Le Président de la République démocratique du Congo, Félix-Antoine Tshisekedi Tshilombo, a signé une ordonnance portant organisation et fonctionnement du Comité d’organisation du « Dialogue national pour la paix, la cohésion et la refondation de l’État », a annoncé dimanche sa porte-parole, Tina Salama.
Cette ordonnance marque une nouvelle étape dans le processus engagé par les autorités congolaises en vue de réunir les différentes composantes de la société autour des enjeux liés à la paix, à la cohésion nationale et à la refondation de l’État. Elle intervient après plusieurs semaines de consultations, marquées par des échanges et des divergences entre acteurs politiques et sociaux sur le format, les objectifs et le niveau d’inclusivité du futur dialogue.

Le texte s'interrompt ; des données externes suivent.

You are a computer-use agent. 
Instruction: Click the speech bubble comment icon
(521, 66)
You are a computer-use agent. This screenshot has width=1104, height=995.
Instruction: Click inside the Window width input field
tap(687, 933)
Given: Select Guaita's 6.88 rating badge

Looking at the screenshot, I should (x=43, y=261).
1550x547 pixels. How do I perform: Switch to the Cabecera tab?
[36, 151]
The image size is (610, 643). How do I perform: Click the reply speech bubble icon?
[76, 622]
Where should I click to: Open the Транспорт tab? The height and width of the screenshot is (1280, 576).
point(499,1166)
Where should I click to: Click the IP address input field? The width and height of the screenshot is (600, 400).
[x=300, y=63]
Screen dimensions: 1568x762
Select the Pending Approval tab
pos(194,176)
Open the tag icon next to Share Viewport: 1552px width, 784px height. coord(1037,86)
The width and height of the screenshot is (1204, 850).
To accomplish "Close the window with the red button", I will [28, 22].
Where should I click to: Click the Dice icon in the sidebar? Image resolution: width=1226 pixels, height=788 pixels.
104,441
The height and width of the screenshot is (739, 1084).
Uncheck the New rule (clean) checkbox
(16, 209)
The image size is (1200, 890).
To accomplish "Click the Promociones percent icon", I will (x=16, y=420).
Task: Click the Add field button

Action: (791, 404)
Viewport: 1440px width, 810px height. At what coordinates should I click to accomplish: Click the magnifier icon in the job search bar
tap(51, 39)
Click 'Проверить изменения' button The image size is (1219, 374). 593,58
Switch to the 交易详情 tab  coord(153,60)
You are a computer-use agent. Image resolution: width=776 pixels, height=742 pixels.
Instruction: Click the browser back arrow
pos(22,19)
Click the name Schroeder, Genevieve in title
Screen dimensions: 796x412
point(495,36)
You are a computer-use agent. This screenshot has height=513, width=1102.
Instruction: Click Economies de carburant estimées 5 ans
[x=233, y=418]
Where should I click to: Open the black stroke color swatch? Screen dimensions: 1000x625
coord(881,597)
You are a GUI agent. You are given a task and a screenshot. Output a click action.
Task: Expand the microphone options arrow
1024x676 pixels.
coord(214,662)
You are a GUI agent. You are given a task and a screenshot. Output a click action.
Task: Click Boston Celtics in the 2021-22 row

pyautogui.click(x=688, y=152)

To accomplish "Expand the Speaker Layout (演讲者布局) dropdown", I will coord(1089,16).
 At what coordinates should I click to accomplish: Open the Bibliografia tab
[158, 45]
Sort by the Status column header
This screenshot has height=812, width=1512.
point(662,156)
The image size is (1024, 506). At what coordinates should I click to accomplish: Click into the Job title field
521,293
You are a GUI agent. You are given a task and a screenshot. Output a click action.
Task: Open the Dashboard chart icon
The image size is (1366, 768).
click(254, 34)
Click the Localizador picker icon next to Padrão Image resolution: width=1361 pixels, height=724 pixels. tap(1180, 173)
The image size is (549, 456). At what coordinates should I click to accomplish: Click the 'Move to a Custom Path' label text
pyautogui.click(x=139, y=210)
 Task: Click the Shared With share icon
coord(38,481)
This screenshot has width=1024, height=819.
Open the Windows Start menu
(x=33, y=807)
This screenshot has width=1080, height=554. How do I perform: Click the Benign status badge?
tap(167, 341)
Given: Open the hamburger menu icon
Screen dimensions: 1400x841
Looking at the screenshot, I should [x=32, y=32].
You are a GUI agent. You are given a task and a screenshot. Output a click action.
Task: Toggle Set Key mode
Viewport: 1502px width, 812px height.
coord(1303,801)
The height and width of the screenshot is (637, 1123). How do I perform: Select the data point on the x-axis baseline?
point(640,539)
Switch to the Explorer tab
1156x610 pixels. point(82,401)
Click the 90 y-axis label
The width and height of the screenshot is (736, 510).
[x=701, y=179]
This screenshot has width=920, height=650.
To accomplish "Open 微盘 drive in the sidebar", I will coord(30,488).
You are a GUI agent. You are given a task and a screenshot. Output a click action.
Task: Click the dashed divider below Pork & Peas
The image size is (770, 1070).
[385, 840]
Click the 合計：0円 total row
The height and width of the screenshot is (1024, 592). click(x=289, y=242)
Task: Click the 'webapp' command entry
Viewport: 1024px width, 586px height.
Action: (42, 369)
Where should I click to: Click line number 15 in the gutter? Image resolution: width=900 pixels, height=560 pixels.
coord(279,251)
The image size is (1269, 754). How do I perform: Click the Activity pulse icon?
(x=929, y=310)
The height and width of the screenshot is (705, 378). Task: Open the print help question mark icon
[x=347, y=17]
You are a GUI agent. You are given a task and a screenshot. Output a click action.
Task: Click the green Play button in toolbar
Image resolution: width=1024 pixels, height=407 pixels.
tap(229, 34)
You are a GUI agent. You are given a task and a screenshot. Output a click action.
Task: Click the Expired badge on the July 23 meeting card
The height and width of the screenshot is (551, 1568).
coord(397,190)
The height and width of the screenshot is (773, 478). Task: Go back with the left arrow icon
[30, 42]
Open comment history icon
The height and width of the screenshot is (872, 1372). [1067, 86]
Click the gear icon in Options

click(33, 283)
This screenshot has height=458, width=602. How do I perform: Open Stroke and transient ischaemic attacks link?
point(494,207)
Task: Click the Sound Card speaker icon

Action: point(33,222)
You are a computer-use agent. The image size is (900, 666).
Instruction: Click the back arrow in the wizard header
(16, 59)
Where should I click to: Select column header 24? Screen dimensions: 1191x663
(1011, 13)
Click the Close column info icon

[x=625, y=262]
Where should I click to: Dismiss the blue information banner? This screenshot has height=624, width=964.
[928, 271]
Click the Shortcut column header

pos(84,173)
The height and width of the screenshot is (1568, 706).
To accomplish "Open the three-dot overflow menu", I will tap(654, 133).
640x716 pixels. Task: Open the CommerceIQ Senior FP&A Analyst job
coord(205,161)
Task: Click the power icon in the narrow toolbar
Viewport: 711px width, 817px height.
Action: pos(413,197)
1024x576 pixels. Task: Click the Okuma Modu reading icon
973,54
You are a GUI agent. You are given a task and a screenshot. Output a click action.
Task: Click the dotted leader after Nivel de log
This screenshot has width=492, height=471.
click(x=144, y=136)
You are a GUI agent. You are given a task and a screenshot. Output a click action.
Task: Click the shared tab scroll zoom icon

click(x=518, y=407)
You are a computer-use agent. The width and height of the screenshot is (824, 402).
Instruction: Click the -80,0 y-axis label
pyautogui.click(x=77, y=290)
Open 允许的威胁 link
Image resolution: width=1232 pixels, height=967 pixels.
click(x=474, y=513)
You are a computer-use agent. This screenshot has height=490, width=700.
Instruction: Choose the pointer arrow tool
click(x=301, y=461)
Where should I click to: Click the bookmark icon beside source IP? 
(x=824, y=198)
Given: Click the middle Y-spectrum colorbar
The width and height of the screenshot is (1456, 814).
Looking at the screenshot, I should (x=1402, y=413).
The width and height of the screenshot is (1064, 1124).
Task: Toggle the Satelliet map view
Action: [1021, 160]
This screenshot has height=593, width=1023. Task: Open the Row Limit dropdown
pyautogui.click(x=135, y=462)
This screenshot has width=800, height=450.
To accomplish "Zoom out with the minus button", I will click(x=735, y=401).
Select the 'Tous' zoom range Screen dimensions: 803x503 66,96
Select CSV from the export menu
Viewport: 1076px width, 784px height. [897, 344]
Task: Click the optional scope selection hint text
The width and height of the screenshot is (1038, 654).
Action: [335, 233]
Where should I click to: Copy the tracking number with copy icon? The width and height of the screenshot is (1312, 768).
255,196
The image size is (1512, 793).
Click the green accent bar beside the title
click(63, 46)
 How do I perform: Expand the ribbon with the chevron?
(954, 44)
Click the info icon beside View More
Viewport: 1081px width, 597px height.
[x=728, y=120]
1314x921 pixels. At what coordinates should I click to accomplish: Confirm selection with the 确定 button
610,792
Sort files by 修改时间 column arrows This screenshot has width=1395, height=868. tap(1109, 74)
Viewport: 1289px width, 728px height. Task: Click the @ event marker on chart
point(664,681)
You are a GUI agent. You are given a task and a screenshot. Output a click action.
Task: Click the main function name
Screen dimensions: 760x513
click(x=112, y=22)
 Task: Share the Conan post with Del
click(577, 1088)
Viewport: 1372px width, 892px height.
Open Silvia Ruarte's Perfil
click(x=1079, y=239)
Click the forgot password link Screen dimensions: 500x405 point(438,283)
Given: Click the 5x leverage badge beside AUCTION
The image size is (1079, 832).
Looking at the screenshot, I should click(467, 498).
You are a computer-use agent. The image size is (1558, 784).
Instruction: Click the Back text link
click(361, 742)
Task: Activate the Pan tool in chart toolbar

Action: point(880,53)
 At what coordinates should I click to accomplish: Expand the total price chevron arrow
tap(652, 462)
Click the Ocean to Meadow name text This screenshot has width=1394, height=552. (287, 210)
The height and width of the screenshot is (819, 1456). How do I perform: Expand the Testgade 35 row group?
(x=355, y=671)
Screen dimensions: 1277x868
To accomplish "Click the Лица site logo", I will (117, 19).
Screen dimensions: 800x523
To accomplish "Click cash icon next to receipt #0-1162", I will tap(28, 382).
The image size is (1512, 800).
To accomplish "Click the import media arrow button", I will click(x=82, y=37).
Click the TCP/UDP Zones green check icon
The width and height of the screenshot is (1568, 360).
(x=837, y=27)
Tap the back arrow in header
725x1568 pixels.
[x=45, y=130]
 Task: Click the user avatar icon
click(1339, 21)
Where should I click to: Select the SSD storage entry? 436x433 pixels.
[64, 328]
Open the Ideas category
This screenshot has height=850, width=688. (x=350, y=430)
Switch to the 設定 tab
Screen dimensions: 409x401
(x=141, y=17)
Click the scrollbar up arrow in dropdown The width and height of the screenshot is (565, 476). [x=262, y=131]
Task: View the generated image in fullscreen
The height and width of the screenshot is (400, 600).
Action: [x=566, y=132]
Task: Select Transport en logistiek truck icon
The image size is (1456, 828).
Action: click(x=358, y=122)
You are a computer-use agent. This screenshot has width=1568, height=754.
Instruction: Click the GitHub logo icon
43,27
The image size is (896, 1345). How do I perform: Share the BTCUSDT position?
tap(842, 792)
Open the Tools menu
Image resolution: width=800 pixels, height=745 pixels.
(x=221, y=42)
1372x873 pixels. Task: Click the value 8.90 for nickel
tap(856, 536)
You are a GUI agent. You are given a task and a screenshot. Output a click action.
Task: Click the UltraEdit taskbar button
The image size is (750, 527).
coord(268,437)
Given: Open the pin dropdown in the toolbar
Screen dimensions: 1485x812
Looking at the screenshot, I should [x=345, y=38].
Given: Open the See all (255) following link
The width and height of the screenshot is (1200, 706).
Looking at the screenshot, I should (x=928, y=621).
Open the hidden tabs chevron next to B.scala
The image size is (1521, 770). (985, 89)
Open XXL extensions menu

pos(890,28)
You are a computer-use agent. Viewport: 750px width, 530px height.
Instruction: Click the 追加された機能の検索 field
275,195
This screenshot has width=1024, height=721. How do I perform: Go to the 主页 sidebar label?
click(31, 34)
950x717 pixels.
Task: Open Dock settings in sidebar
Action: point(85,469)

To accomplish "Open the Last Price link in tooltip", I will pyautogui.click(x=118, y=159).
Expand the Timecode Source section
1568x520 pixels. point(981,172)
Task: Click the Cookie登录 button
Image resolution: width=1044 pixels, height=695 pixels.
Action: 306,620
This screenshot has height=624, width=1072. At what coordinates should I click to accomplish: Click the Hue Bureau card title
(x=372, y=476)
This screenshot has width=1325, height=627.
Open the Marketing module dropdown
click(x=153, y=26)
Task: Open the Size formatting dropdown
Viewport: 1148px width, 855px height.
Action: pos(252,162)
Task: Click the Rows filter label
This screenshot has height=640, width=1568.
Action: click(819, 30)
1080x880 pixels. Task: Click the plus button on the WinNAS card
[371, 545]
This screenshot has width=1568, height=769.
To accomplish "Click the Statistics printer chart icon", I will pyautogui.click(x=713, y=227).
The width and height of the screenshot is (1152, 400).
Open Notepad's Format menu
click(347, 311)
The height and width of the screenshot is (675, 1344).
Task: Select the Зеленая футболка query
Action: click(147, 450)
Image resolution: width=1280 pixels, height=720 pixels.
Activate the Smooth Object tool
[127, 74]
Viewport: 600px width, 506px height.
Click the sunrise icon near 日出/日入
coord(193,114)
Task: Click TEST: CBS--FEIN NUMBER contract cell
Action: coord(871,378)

Au cœur des discussions figure notamment la question de la participation des différentes forces politiques et sociales. Des acteurs de l’opposition ainsi que certaines confessions religieuses ont insisté sur la nécessité d’obtenir des garanties quant à la représentativité et à l’inclusivité du processus. Ils souhaitent que le dialogue puisse offrir un cadre permettant à l’ensemble des sensibilités concernées par la crise politique et sécuritaire de faire entendre leurs positions.
De son côté, le pouvoir maintient l’option d’un dialogue organisé sur le territoire national, tout en préservant le fonctionnement des institutions issues de l’ordre constitutionnel en vigueur. Cette orientation exclut, à ce stade, toute perspective de suspension des institutions de la République pendant les discussions.
La mise en place du Comité d’organisation devrait désormais permettre de préciser les modalités pratiques du dialogue, notamment sa composition, son calendrier, les mécanismes de participation ainsi que les principales thématiques qui seront soumises aux différentes parties prenantes.
Dans un contexte encore marqué par les tensions politiques et les défis sécuritaires, l’enjeu sera de transformer cette initiative en un véritable espace de concertation nationale. Pour les autorités, il s’agit de favoriser la paix et la cohésion ; pour les acteurs réclamant davantage d’ouverture, la crédibilité du processus dépendra surtout de sa capacité à garantir une participation réellement inclusive et équilibrée.
La signature de cette ordonnance ouvre ainsi une nouvelle phase, celle de l’organisation concrète du Dialogue national, dont la portée politique dépendra largement de la confiance que les différentes composantes de la nation congolaise accorderont au processus.